Where the Buffalo Roam? The Story of the American Bison

“Where the Buffalo Roam: The Story of the American Bison” By Andrew Esancy ’17

Andrew Esancy ’17

Prior to European Settlement, there were an estimated 60 million bison, or American Buffalo, in the continental United States. By the end of the nineteenth century, however, there were only approximately one thousand of these animals remaining. It is easy to see this as a cautionary tale about how human beings — Americans in this case — can so recklessly abuse the environment. After all, the immense decline in population was in part a result of environmental factors, such as regional drought, bovine disease and competition for resources with domesticated livestock, or cattle. In addition, there were other commercial motives. Buffalo products, especially their hides and to a lesser extent their meat, were valuable commodities and there for the taking as they belonged to no one.

A pile of approximately 180,000 bison skulls waiting to be ground for fertilizer (c. mid-1870s). Copyright expired – Courtesy of the Burton Historical Collection, Detroit Public Library – downloaded from English Wikipedia 14 December 2015.

This photograph from the mid-1870s provides a window into the story of the Buffalo. In the image, two men stand triumphantly among an estimated 180,000 bison skulls. The identities of the men in the photograph are unknown. One has climbed to the very top of the pile. The picture resembles similar photos taken at the time and since by people to memorialize having reached the peak of an actual mountaintop. They often refer to having “conquered” the mountain. Here we see a similar gesture, except that the mountain in this case is grotesquely composed of the remains of thousands and thousands of living beings.

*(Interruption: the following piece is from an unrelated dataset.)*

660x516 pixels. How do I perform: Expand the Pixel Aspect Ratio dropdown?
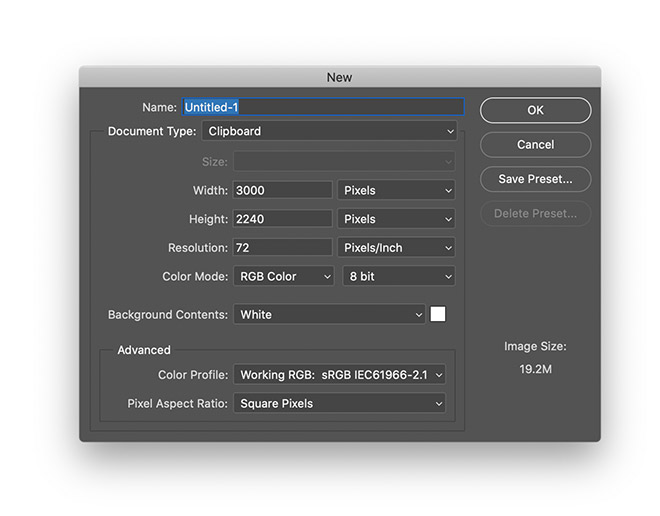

In 1812, one M. Figuier, a pharmacist Montpellier in France, discovered that bone char or bone black could decolorize wines and vinegars better than the then prevailing method, which used charcoal. Following his discovery, the firm of Payen and Sons first introduced bone black to the sugar industry. Bone black was used to refine sugar and it also helped give sugar its white color by absorbing impurities. As it was common practice for bison hunters to leave the bison carcass to rot after they had killed them, by the early 1880s bone gathering and selling in the Midwest had become a thriving industry, to which the following advertisement posted in The Grafton News and Times on July 23, 1885 attests:

I will pay cash for buffalo bones. Bring them in by the ton or hundred. I will give fifty pounds of the best twine for one ton of bones, for this month only, or a $40 sewing machine for forty tons.

About half way up the right edge of the photograph there is a building in the background, the Michigan Carbon Works processing plant, which had been founded in 1873 by Deming Jarves and William Hooper. The company was established to meet the rapid demands of an expanding sugar industry by distilling animal bones into bone black that could be used to filter and purify sugar. Fortunately for human health considerations, growing public health consciousness and regulation prevented the Michigan Carbon Works from utilizing the spine and skull in the production process to prevent the spread of “Mad Cow” disease. But, in other ways the story of what happened to the Buffalo goes far beyond a tale of environmental profligacy and shows a complete lack of concern for human health and welfare.

Sociological theory — especially the Marxist inspired social conflict version — tells us that society is composed of different groups competing for the same power and resources and that the more powerful groups use their power in order to exploit groups with less power. From this perspective, the tale of the buffalo gets dark indeed. European settlers understood that bison were essential to the survival of North American aboriginals in the form of sustenance and as a trade commodity, and so the United States government capitalized and supported the slaughter of bison by paying a bounty to bison hunters as a means of subjugating the Native Americans. Not being able to hunt roaming herds of buffalo, the tribes had no alternative but to surrender to the American military, give up their nomadic way of life and accept what the white man offered them, farming and herding on isolated reservations.

This photograph of bison skulls, therefore, provides a strand of evidence that documents not only massive environmental abuse, but also a key element in the strategy to subjugate the Native American tribes who occupied the land that white settlers, and their government, wanted. Often, it is not so much what is depicted in the image that is important, but rather what we can discover about the backstory of the elements in the picture.